Questions about example sentences with, and the definition and usage of "Engineering"

The meaning of "Engineering" in various phrases and sentences

Q: What does to have the "engineering prowess" of someone mean?
A: Prowess is skill, the ability to excel in a particular field
Q: What does produced with genetic engineering mean?
A: It has been changed by scientists.

Changing the DNA of something.
Q: What does "major"

is mechanical engineering a good "major"?? mean?
A: In the USA, your "major" is the main subject of a degree - "I am majoring in engineering". In the UK we just use the name of the subject we are studying - "I am studying engineering". In your question it is asking whether it is a good subject to study.
Q: What does "engineering" (in this context) mean?

Example sentences using "Engineering"

Q: Please show me example sentences with civil engineering.
A: It's not really commonly said but it can be used

"He decided to study civil engineering at school"

"I am interested in civil engineering"

"In the future, I hope to have a job in civil engineering"

Synonyms of "Engineering" and their differences

Q: What is the difference between engineering process and process of engineering ?
A: I think they are the same. They are interchangeable. "process of engineering" may be used in a more formal context, but "engineering process" and "process of engineering" are very similar.
Q: What is the difference between genetic engineering and g m o ?
A: Genetic engineering = the scientific process of changing the genetic make-up of cells

GMO = genetically modified organism = an organism (animal or plant) which was created as a result of genetic engineering.
Q: What is the difference between I'm graduated in engineering and I have graduated in engineering ?

The first sentence is incorrect.
Q: What is the difference between engineering maintenance technician and maintenance mechanic ?
A: In the UK job titles are not very precise. Very often they are worded just to sound important.
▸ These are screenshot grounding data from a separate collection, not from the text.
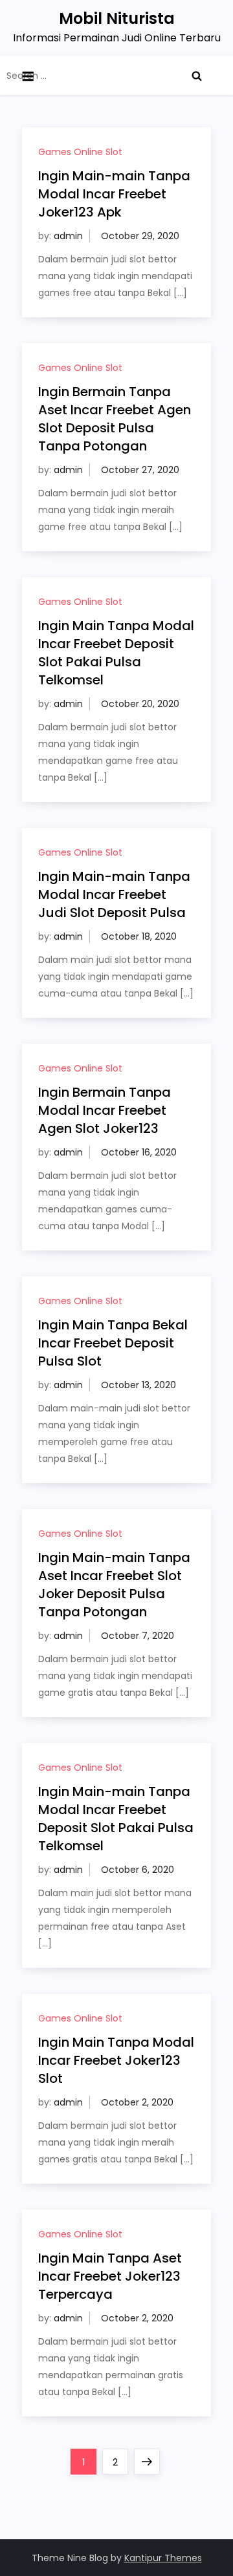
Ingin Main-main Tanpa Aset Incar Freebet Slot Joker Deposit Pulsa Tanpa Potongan (114, 1584)
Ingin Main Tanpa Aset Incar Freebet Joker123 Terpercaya (110, 2276)
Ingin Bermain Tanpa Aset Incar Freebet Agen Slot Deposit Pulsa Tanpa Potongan (114, 419)
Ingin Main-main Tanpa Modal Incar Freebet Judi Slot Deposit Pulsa (114, 894)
We even have "job title inflation" where they get a bit more grandiose each year. 😊

BTW I think technician is more appropriate for semiconductor plant than mechanic.

Translations of "Engineering"

Q: How do you say this in English (US)? engineering
A: Check the question to view the answer
Q: How do you say this in English (US)? engineering
A: Check the question to view the answer
Q: How do you say this in English (UK)? " I am currently doing engineering." - is this phrase correct?
A: That's correct!
Q: How do you say this in English (UK)? me engineering kar raha tha par kuch reason se mene chod diya
A: Check the question to view the answer
Q: How do you say this in English (US)? engineering
A: @Marant: engineering

Other questions about "Engineering"

Q: I'm studying engineering in ABC university.

This sentence is collect?

What's is the difference of " in Uni/ at Uni"
A: I think "in university" sounds better if you don't include the name of the school because you're talking about a general place: university.

If you're talking about a specific university, such as Arizona University, I would use "at:" "at Arizona University."

So, for your original sentence, because ABC would be the name of the university, "in" sounds slightly unnatural here. I would say:

"I'm studying engineering at ABC University."
Q: So I want to study mechanical engineering in US,does someone know a good university?
A: I'm not sure how your grades are, but look at colleges like University of Michigan and Indiana university for a start.
Q: I study engineering at the university.
My course is engineering. (I don't know if course means the same as here in Brazil) does this sound natural?
A: using course works just fine. you could also use degree, in US they might also say it is their Major.
take out the "the" in your first sentence though, it's not needed :) if you wanted to add more detail you could replace it with the name of your university; "I study engineering at (name) University."
Q: I have majored in engineering for three years, and already obtained a bachelor's degree. does this sound natural?
A: Ok, then you must use the past tense:

I majored in engineering for 3 years, and obtained a bachelor's degree at the end.


I obtained a bachelor's degree in 2015 after I majored in engineering for 3 years.

When you say 'I have majored for 3 years', it suggests you are still doing it now. If you majored for 3 years in the past, you must use the past tense.

A rule of thumb is:

If you speak about something done, over a specified time period, which you no longer do then you use past tense.

I went to university for 3 years. (I attended for a specific time but no longer do so).

If you speak about something that you started a specified time ago, and you still do it, then you use the present prefect continuous.

I have been going to university for the past 3 years. (I started 3 years ago and still go).

If you did something in the past, or have finished something recently, and it had no specified time then you would use present perfect.

I have been to university. (In the past, but no longer do so - the time is not specified i.e. when I attended or how long for I attended for).

Hope that helps!
Q: Having civil engineering as my major in college, what I learnt at school were mostly about physics. does this sound natural?
A: @audrey617: Try: I studied physics at university while obtaining my degree in civil engineering.
You may want to add other things you studied as well as what you specifically did well with. 'I also excelled in Calculus, computer programming, and Auto CAD.